> [STATED GOAL]
Reproduce every line of the records below word for word, leaving out the pictures.

> [EXERCISE INPUT]

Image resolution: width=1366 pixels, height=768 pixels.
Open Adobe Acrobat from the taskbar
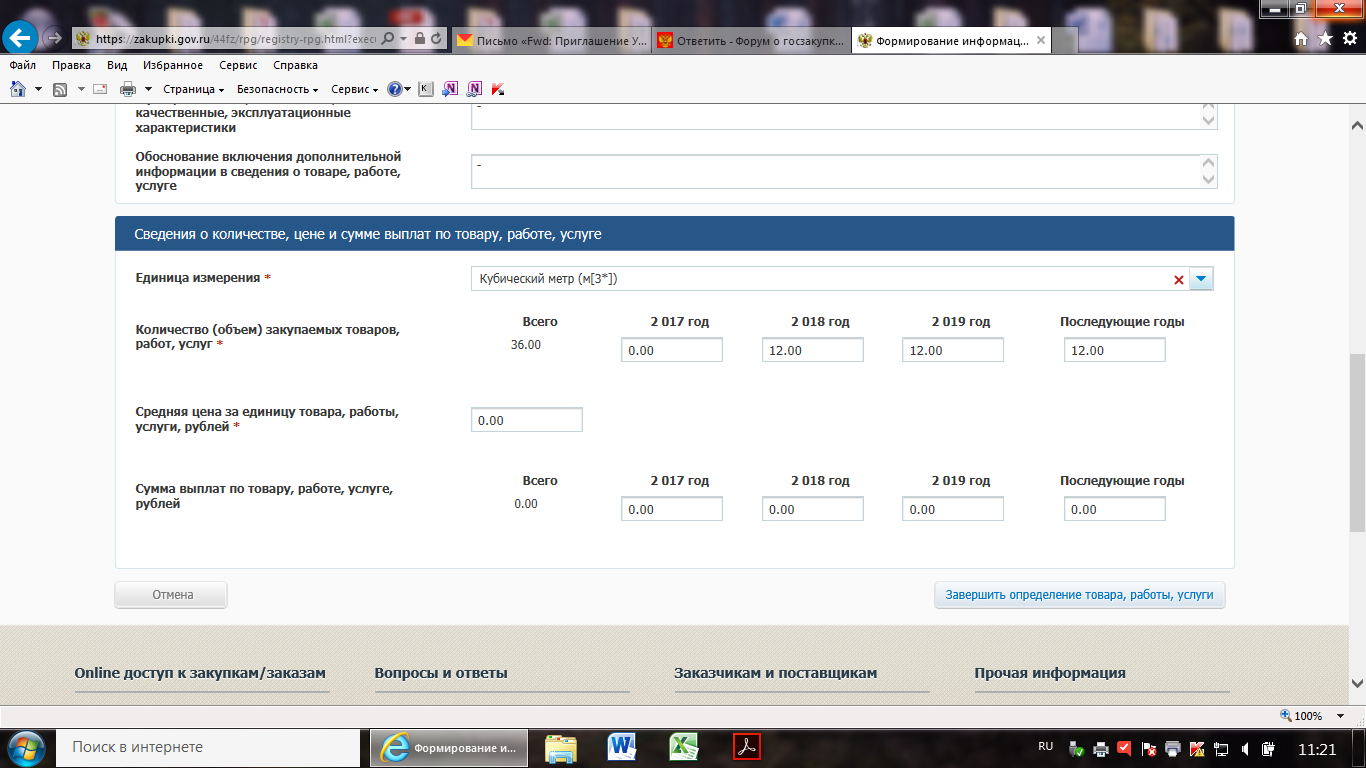coord(747,747)
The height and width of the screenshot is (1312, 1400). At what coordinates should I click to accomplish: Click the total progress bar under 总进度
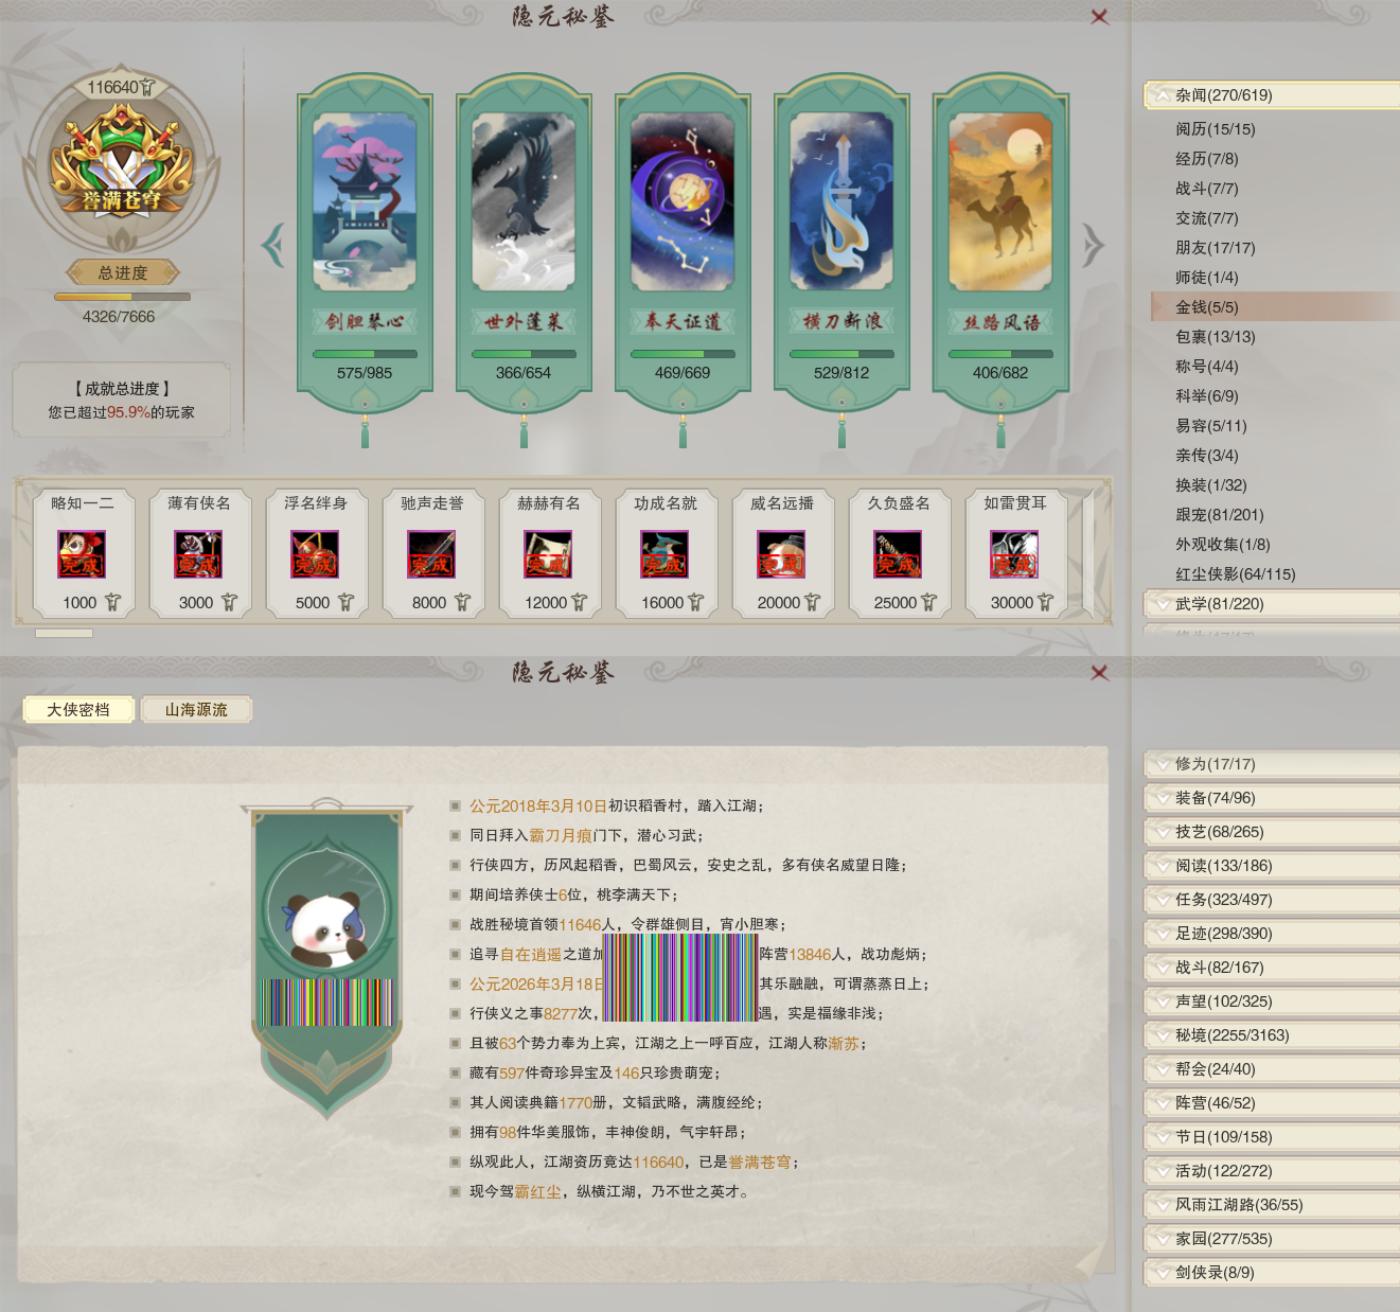pyautogui.click(x=122, y=297)
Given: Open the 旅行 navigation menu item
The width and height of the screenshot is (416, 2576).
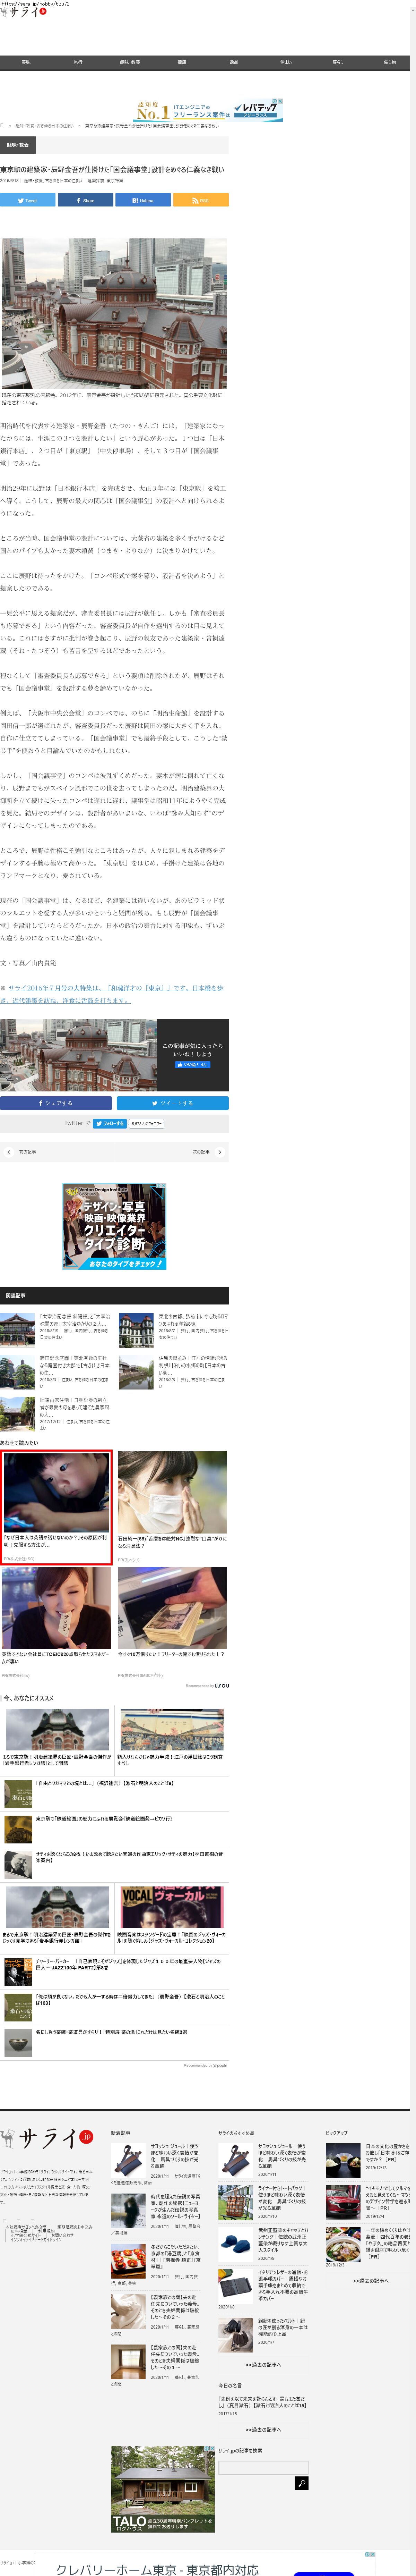Looking at the screenshot, I should pos(78,62).
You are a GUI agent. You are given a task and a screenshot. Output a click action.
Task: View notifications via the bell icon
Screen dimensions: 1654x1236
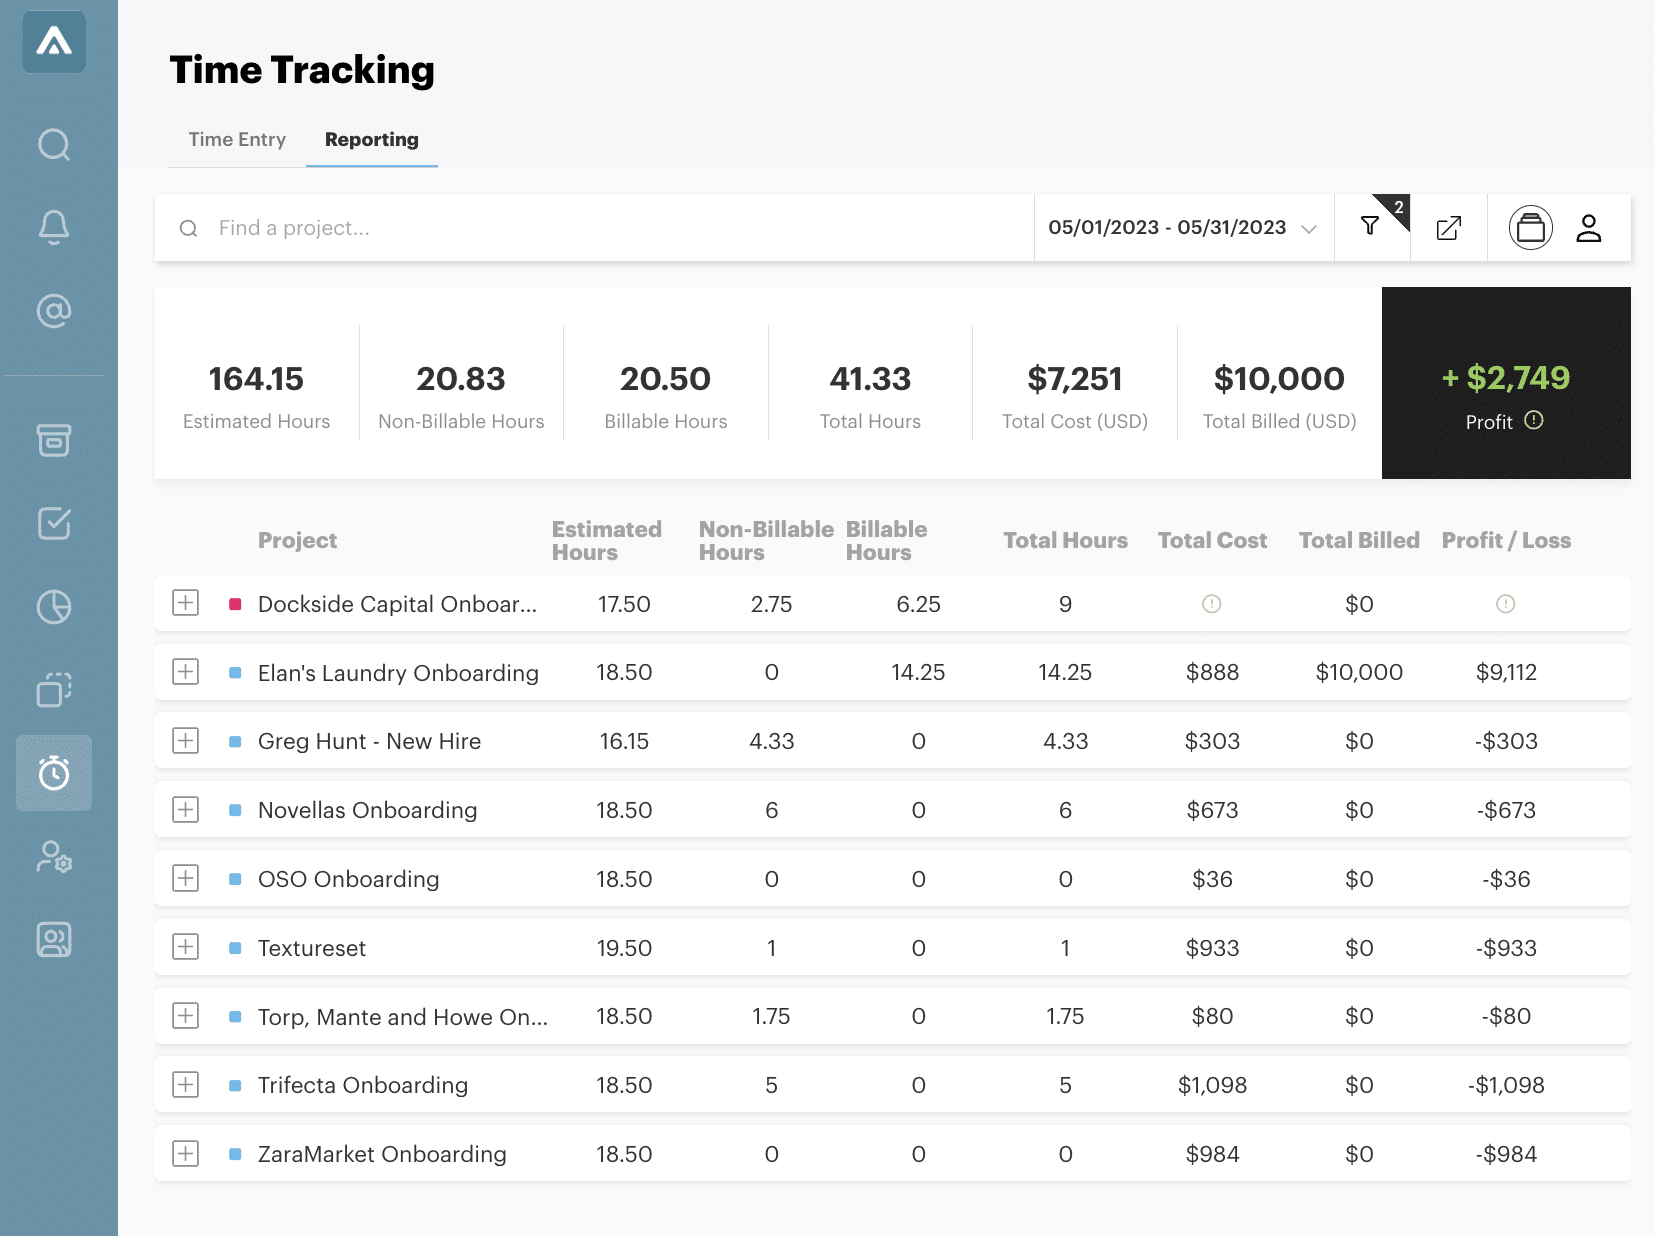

> [TASK ANSWER]
Image resolution: width=1366 pixels, height=768 pixels.
Open Adobe Acrobat from the taskbar
coord(747,747)
The height and width of the screenshot is (1312, 1400). At what coordinates should I click to accomplish: Click the total progress bar under 总进度
pyautogui.click(x=122, y=297)
Given: Open the 旅行 navigation menu item
The width and height of the screenshot is (416, 2576).
Looking at the screenshot, I should pos(78,62).
You are a GUI agent. You are given a task and a screenshot. Output a click action.
Task: View notifications via the bell icon
Screen dimensions: 1654x1236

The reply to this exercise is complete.